Dans la démarche de rétention utilisateur·rice, deux acceptions du terme se rencontrent alors : 

  • Du côté des designers, il s’agit de penser éléments de conception, des algorithmes ou des parcours visant à  “retenir” (maintenir) l’utilisateur·rice sur le produit, mais aussi à l’y faire revenir.
  • Du côté de l’utilisateur·rice, il s’agit de cognition : “retenir” (mémorisation et mémoire à court terme) les étapes-clé de son parcours et les différentes fonctionnalités, afin d’assimiler l’usage du produit, lors de la phase d’onboarding (découverte et prise en main d’un nouveau produit, service, fonctionnalité par l’utilisateur·rice). La cognition est le processus par lequel un organisme acquiert la conscience des évènements et objets de son environnement. A l’issue de cette phase de découverte, l’usage du produit doit à court terme, mener à la satisfaction de l’utilisateur·rice.

Hooked : la rétention par Nir Eyal

En 2013, l’auteur et conférencier Nir Eyal publie Hooked: How to Build Habit-Forming Products, un ouvrage où il décrit les techniques utilisées dans les domaines du jeu vidéo et de la publicité pour créer des habitudes d’usage addictives chez l’utilisateur·rice.
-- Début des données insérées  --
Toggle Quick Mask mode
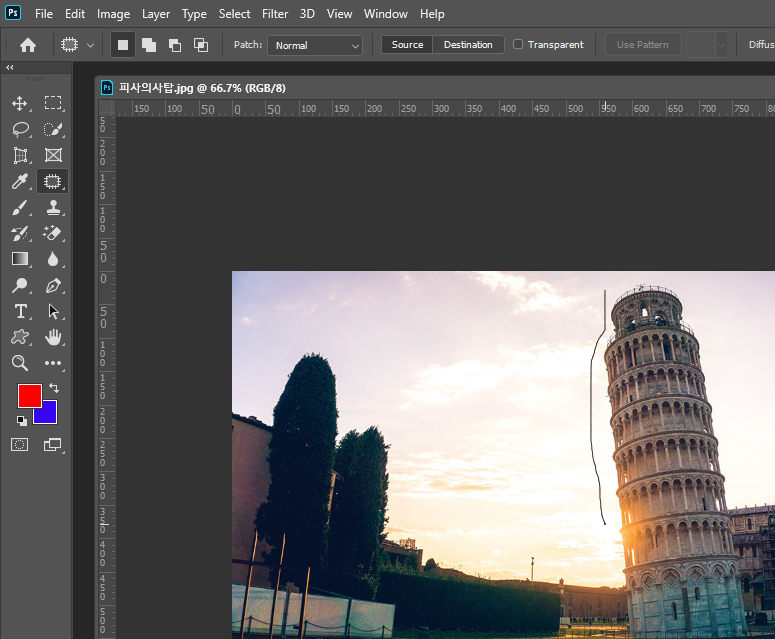This screenshot has height=639, width=775. click(19, 444)
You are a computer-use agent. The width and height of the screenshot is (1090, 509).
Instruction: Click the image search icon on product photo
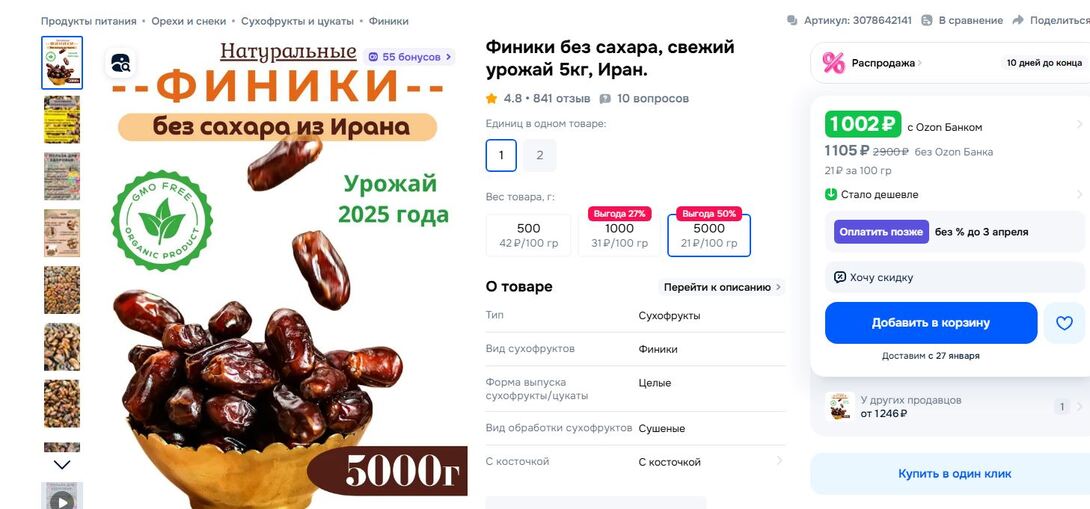coord(121,63)
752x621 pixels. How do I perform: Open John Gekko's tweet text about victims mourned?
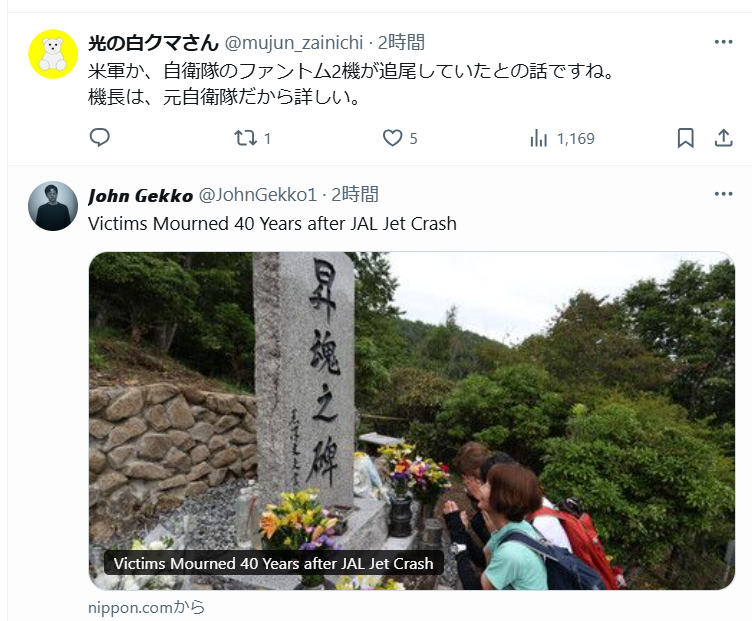point(272,224)
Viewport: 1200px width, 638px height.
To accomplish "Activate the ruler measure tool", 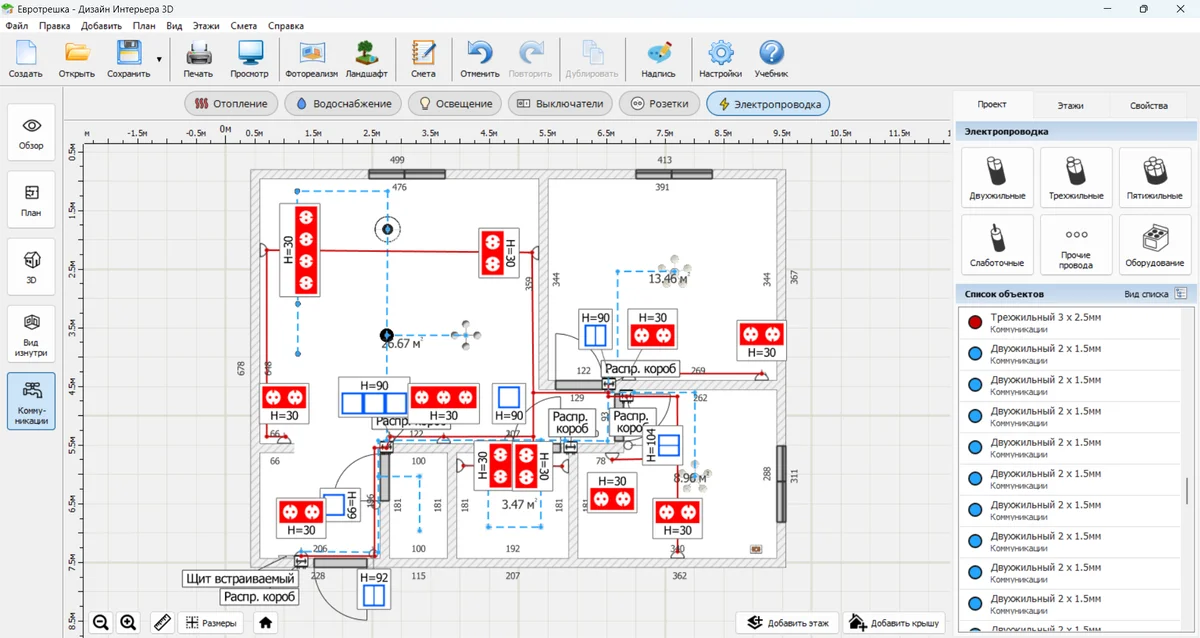I will [x=162, y=623].
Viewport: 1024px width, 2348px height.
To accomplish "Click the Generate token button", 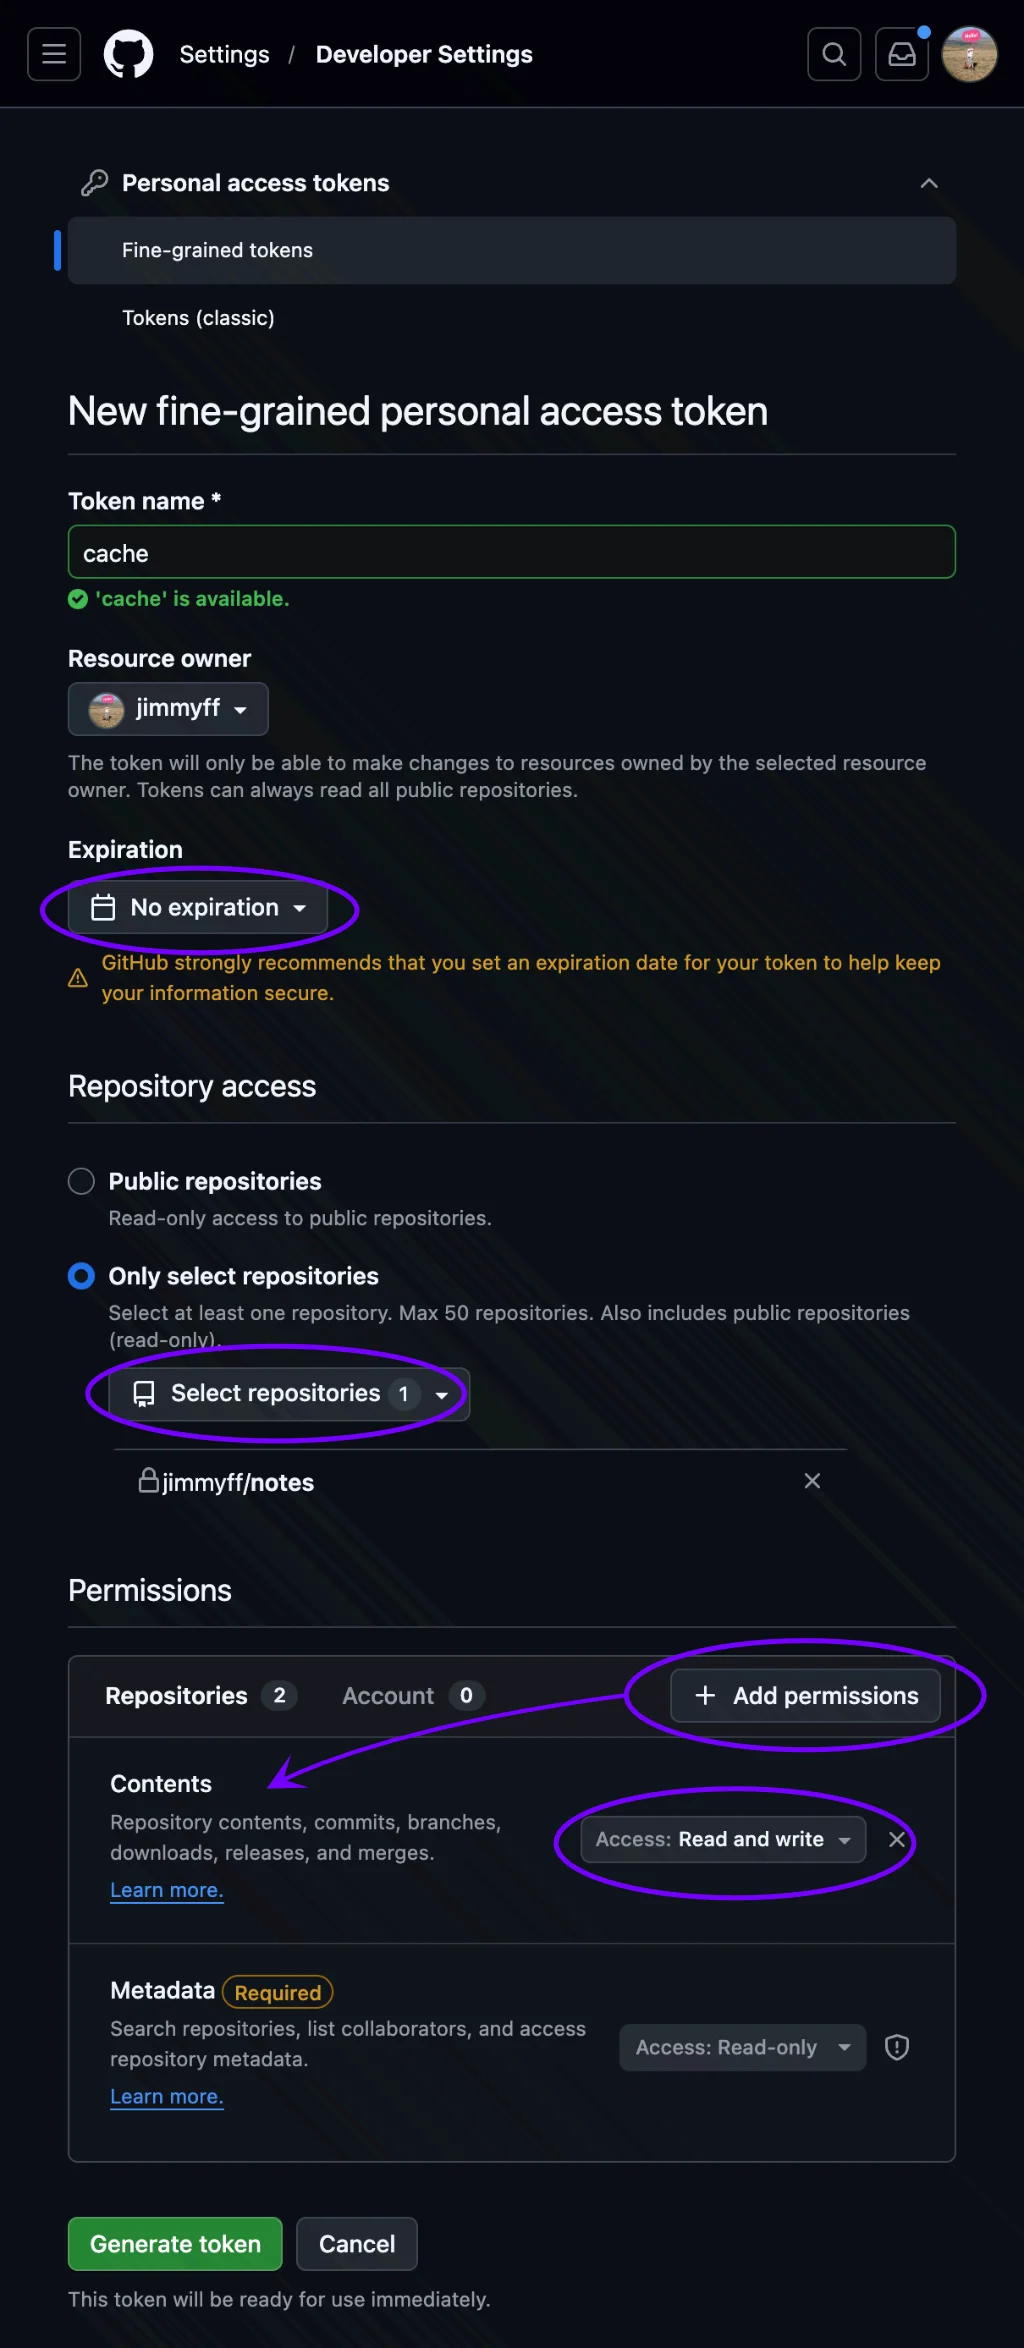I will [x=174, y=2243].
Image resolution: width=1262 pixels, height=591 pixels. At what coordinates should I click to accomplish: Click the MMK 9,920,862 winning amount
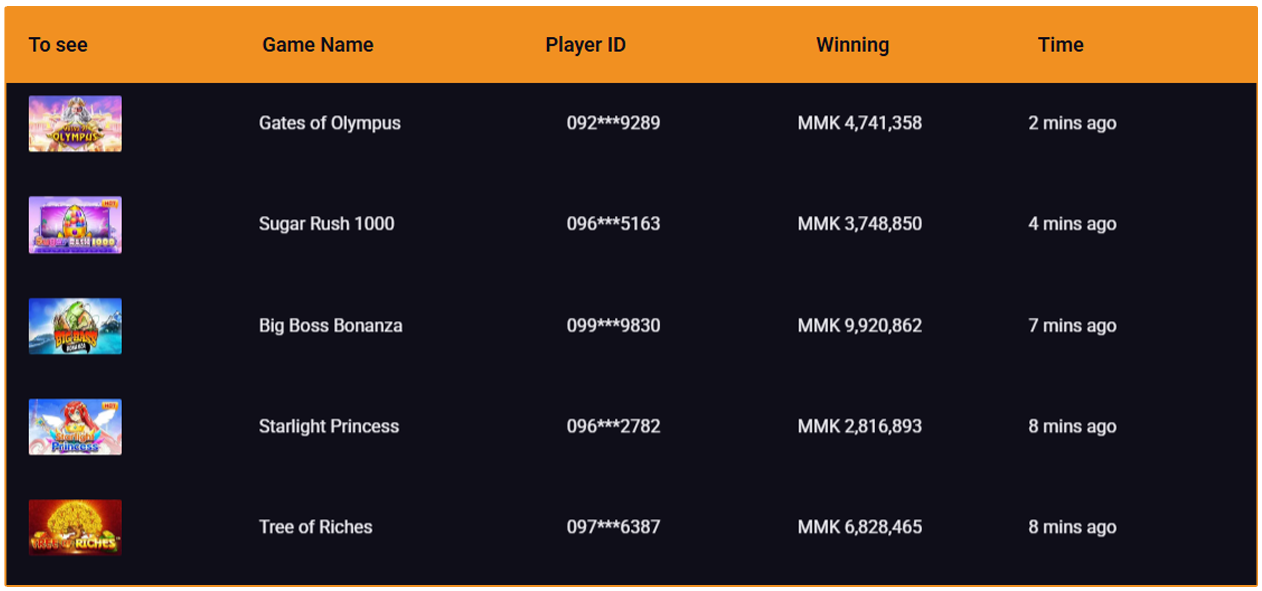(x=859, y=325)
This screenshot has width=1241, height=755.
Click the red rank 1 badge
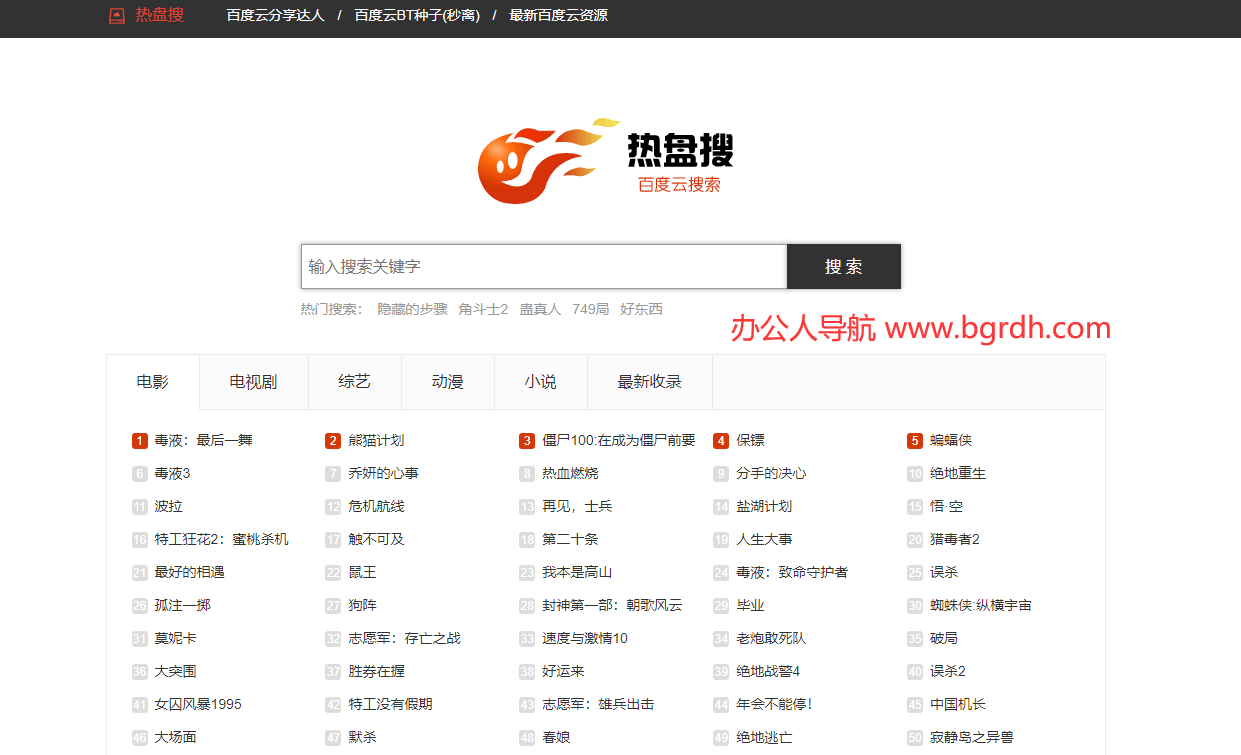pyautogui.click(x=140, y=441)
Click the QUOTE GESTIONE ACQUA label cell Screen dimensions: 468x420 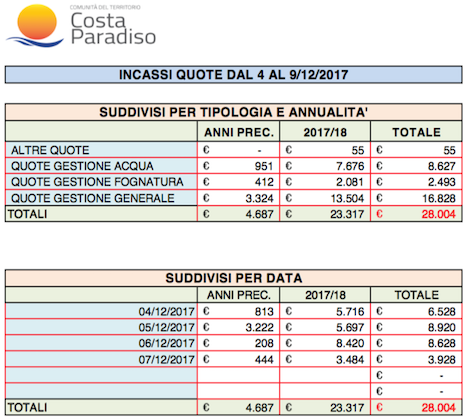coord(101,166)
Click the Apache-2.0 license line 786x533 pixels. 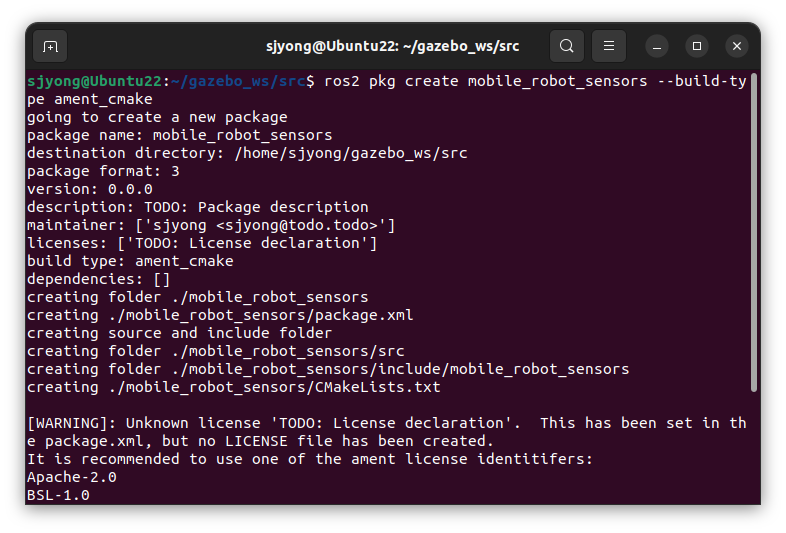pos(72,477)
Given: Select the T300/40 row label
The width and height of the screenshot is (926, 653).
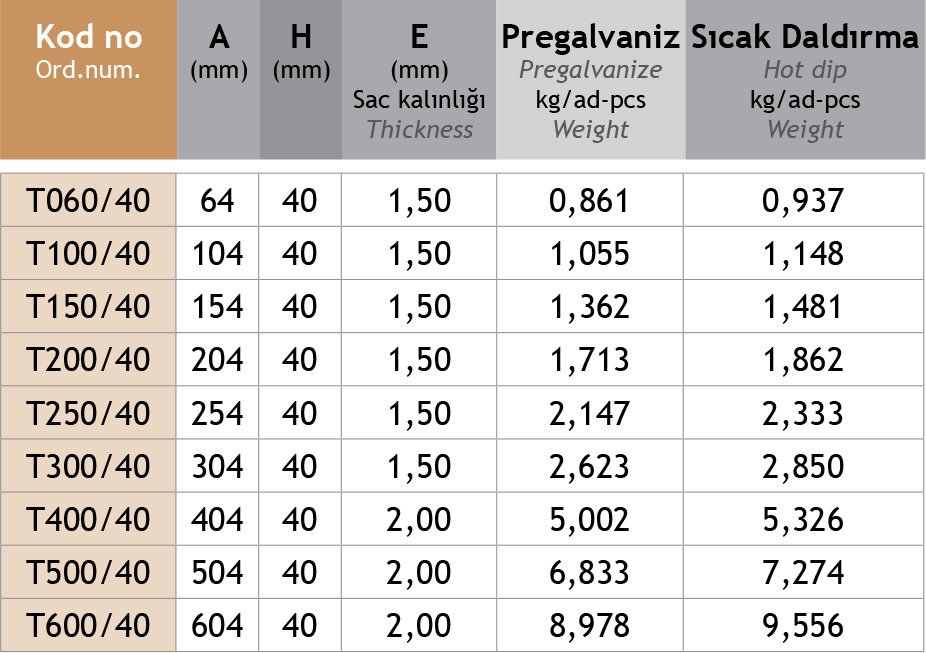Looking at the screenshot, I should 88,466.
Le Hook Model est né !

“Accrocher” l’utilisateur·rice, pour le fidéliser, c’est là toute la finalité du Hook Model. 

Si le modèle est utilisé par les réseaux sociaux et les dark patterns, il n’en reste pas moins intéressant à analyser. 

L’auteur souligne que contrairement à la publicité, la rétention et l’engagement utilisateur ne peuvent s’acheter, ils doivent donc être intégrés dès la conception du produit. Les récompenses jouent alors un rôle majeur dans la rétention. Nir Eyal identifie 4 étapes qui balisent le Hooked Model : 

Illustration hook model - Wedo Studios

Hook model de Nir Eyal in : Hooked: How to Build Habit-Forming Products

1. Trigger :

Le déclencheur est selon Eyal un évènement qui encourage quelqu’un à agir. Cela peut-être un déclencheur externe provenant de l’environnement, comme une sonnerie, un “ding”, une alerte quelconque incitant à l’action. Le déclencheur interne relèverait lui, du désir d’échapper à son état émotionnel (état inconfortable), nous retrouvons là les biais cognitifs de l’utilisateur·rice.

2. Action :

C’est un comportement guidé par l’anticipation d’une récompense. Ex : l’ouverture de l’application, le défilement de flux, le monitoring sur le tableau de bord, ou encore, la lecture d’une vidéo. Plus l’action est simple, plus l’utilisateur est susceptible de l’accomplir.

3. Reward :

La récompense en français, il s’agit de l’étape où l’utilisateur·rice obtient ce pour quoi il·elle utilise le produit/service/app, engendrant sa satisfaction. Très utilisée dans les applications de jeux, sous forme de points, ou de bonus à collecter (quête), la récompense peut prendre différentes formes, parfois empruntées aux codes de la gamification. Elle peut se matérialiser aussi à travers l’UX writing ou un coach virtuel, figuratif ou non, qui accompagne l’utilisateur·rice dans son parcours.

4. Investment :

L’utilisateur (s’)investit dans le produit, par un abonnement, un feedback, ou la collaboration comme par exemple sur l’application de navigation Waze, qui incite chaque utilisateur à signaler des évènements sur son trajet, rendant ainsi le produit meilleur la prochaine fois qu’il va l’utiliser.

Focus sur 

les récompenses

Ce modèle vous parait simple ? Nir Eyal y ajoute un ingrédient selon lui fondamental : la variabilité, explicitée dans les années 1950 par le psychologue BF Skinner dans son calendrier variable de récompenses. 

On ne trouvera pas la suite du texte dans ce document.